Примечание. Эту политику можно настроить с любого компьютера при наличие следующих файлов административных шаблонов: StartMenu.admx и StartMenu.adml (в Windows 10 / Server 2016 они уже имеются).
Откройте политику, включите ее (Enabled) и в поле Start layout file укажите UNC путь к xml файлу, содержащему макет стартового экрана Windows 10 (например, \\srv1\share\StartLayoutW10.xml).
Важно. По умолчанию при задании параметром стартового экрана пользователей с помощью GPO, пользователи не могу изменять его элементы. Чтобы разрешить пользователю менять элементы, нужно воспользоваться возможность частичной блокировки макета начального экрана (Partial Lockdown), описанной в секции ниже.

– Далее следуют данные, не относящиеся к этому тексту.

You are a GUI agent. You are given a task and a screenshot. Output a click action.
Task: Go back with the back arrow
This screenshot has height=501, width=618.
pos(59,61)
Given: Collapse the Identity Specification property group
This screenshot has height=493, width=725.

Partial Lockdown – частичная блокировка макета начального экрана
Режим Partial Lockdown, появившийся в Windows 10 версии 1511 позволяет указать группы плиток начального экрана, которые будут заблокированы для пользователя Все остальные части макета начального экрана пользователь может настраивать по своему желанию.

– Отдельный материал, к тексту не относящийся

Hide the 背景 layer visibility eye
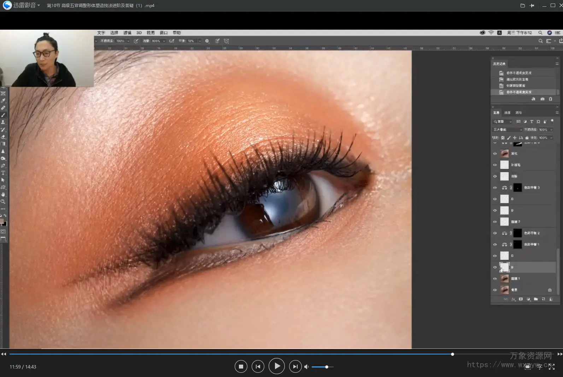495,290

Чтобы указать заблокированные группы начального экрана, нужно отредактировать XML файл с макетом с помощью любого текстового редактора.
Откроем наш файл StartLayoutW10.xml и найдем в нем секцию <DefaultLayoutOverride>. Нужно атрибуты данной секции изменить на <DefaultLayoutOverride LayoutCustomizationRestrictionType=”OnlySpecifiedGroups”>
Сохраните изменения в xml файле и распространите его на клиентские ПК. Таким образом, будут заблокированы только группы, указанные в XML файле. Все другие группы, их состав и параметры элементов могут меняться пользователями.
НО! Работает эта фича только в Windows 10 Enterprise и Education.
Управление набором приложений в таскбаре с помощью GPO
Еще одним из популярных требований корпоративного сектора является необходимость управления набором закрепленных иконок приложений в таскбаре с помощью групповой политики. Список закрепленных в таскбаре иконок хранится в системе в каталоге %APPDATA%\Microsoft\Internet Explorer\Quick Launch\User Pinned\TaskBar
А параметры закрепленных приложений хранятся в закодированном виде в ветке реестра HKEY_CURRENT_USER\Software\Microsoft\Windows\CurrentVersion\Explorer\Taskband
Для распространения данных настроек таскбара на компьютеры компании, нужно экспортировать содержимое данной ветки в reg файл:
reg export HKCU\Software\Microsoft\Windows\CurrentVersion\Explorer\Taskband c:\ps\PinnedItem.reg
Данный reg файл и каталог с ярлыками (%APPDATA%\Microsoft\Internet Explorer\Quick Launch\User Pinned\TaskBar) нужно скопировать в общедоступную сетевую папку. И в редакторе доменной групповой политики (User Configuration- > Policies -> Windows Settings -> Scripts (Logon/Logoff) -> Logon) добавить логон скрипт с кодом:
@echo off
set Logfile=%AppData%\pinned.log
if not exist "%Logfile% (
IF EXIST "%APPDATA%\Microsoft\Internet Explorer\Quick Launch\User Pinned\TaskBar" GOTO NOTASKDIR
del "%APPDATA%\Microsoft\Internet Explorer\Quick Launch\User Pinned\TaskBar\*" /S /Q
:NOTASKDIR
xcopy /E /Y "\\srv1\share \PinnedItem " "%APPDATA%\Microsoft\Internet Explorer\Quick Launch\User Pinned"
regedit.exe /s "\\srv1\share\PinnedItem.reg "
echo PinnedItemImported on %date% at %time% >> %LogFile%
taskkill /IM explorer.exe /f
start explorer.exe
}
Таким образом, при входе пользователя в систему ему будет применен «корпоративный» набор закрепленных иконок приложений в таскбаре.
Примечание. В скрипт добавлена проверка наличия файла %AppData%\pinned.log. Если файл имеется, значит данный скрипт уже отработал в системе и более применять его не нужно, чтобы пользователь в дальнейшем мог удалить или добавить собственные ярлыки в таскбаре.